Bootstrap Confidence Interval For Nonparametric Regression

Sri Haryatmi Kartiko
Math Dept, Gadjahmada University,
Yogyakarta, Indonesia

Abstract
In regression, pairs of data (X1, Y1), . . . , (Xn, Yn) are observed, and the objective is to estimate m(x) = E[Y |X = x]. Nonparametric techniques allow m to be estimated without any assumptions on its underlying form. Unfortunately, this flexibility can make it difficult to ascertain whether observed features are physically meaningful or the result of random variability in the data. Confidence intervals gives a mechanism to assess the impact of this variability on the estimate.

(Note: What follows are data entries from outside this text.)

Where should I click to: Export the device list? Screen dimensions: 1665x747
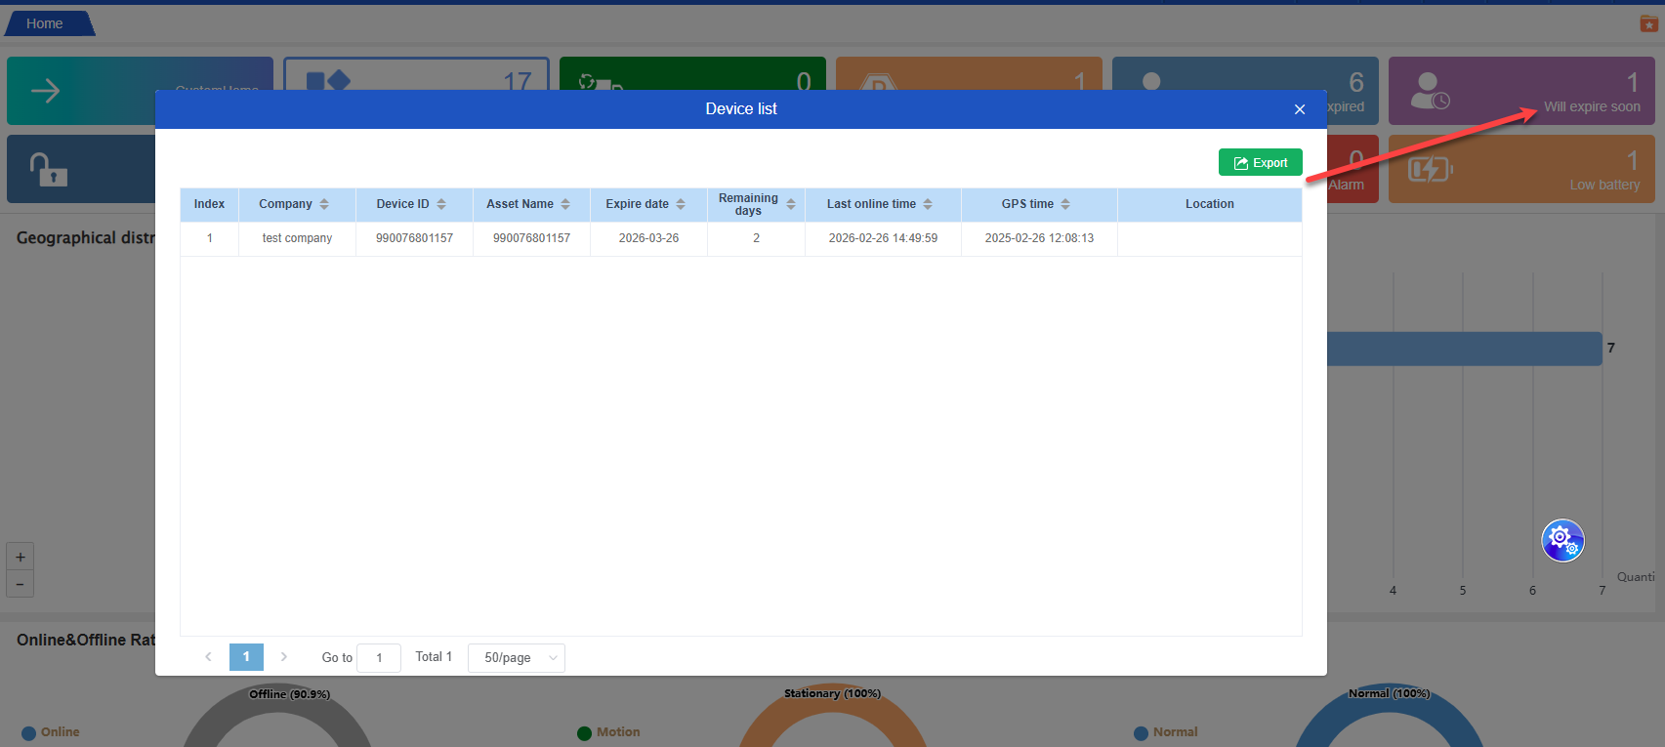click(1260, 163)
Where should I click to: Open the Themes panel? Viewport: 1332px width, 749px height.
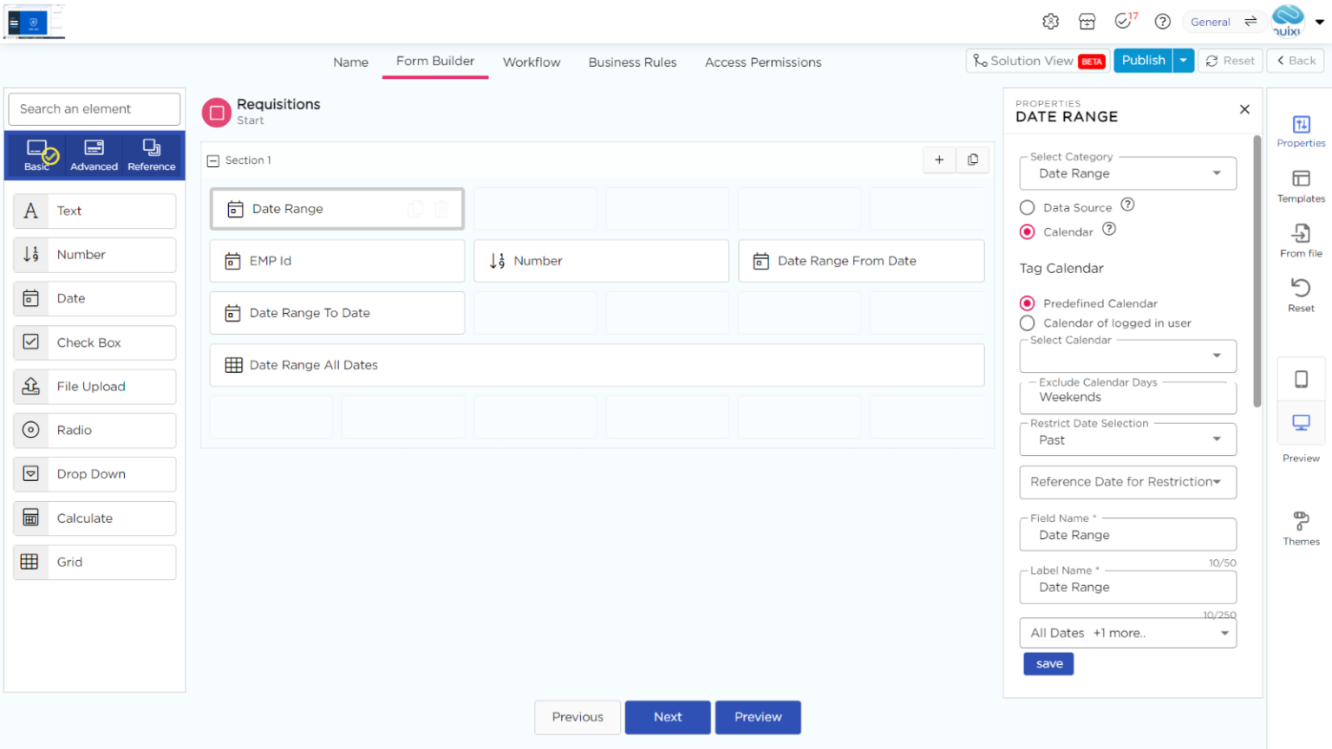pos(1300,524)
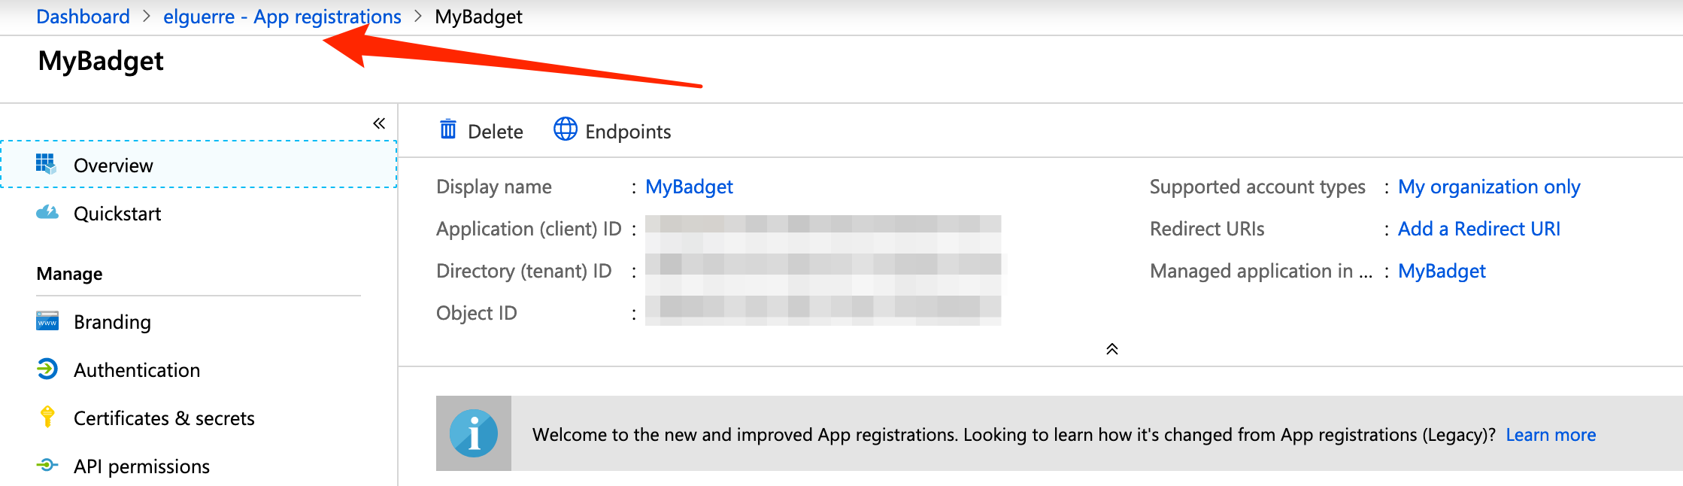Navigate back to elguerre App registrations

coord(282,17)
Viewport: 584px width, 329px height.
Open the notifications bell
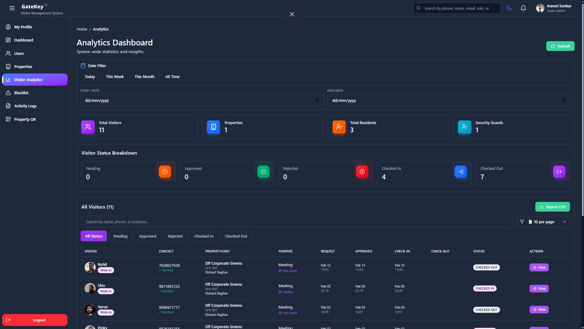[x=523, y=8]
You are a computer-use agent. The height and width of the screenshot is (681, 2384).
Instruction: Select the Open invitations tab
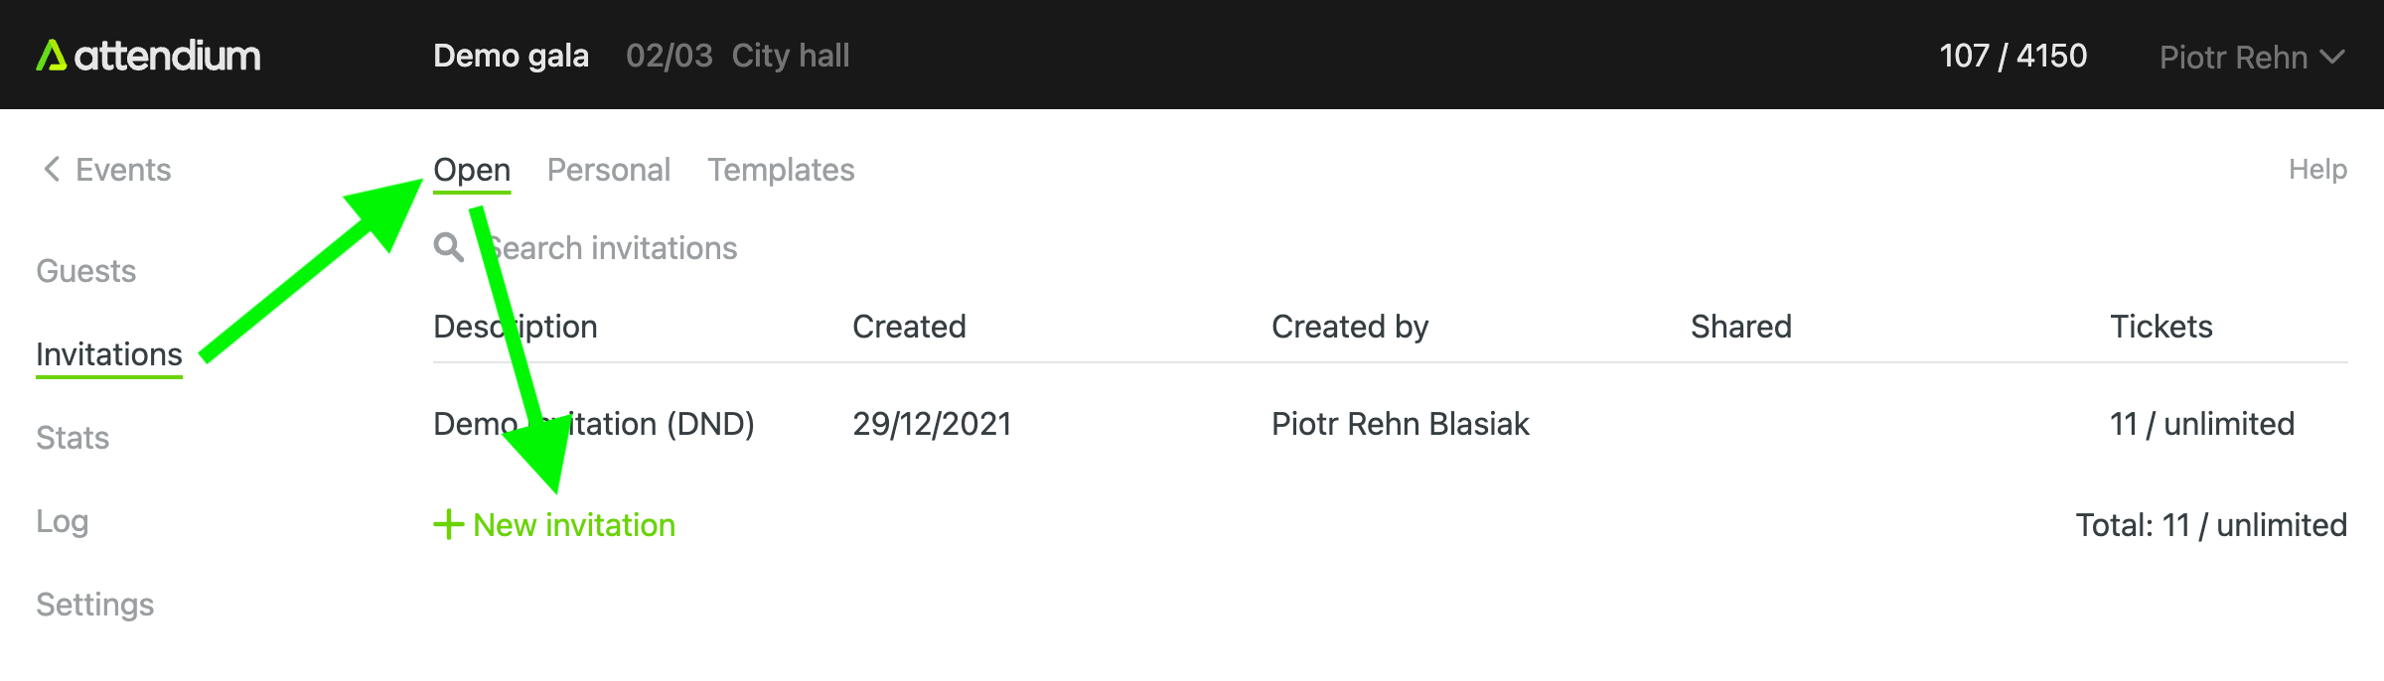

The bootstrap approach to constructing confidence intervals for kernel regression estimates is proposed. First, kernel Nadaraya Watson regression estimator is used to calculate the residuals, which approximate the true unobserved errors.Second, the residuals are resampled, to create ”new” errors. Third, the resampled errors are added to an estimate of the regression function, creating a
new bootstrap data set (X1, Y_1 ), . . . , (Xn, Y_n ). Finnaly, the bootstrap data set is smoothed, taking into account the bias and used for constructing quantile bootstrap confidence interval. Simulation study is conducted to see that the coverage probability approximates its level of significance.

Key words : kernel function, bias, bootstrap, quantile, coverage probability.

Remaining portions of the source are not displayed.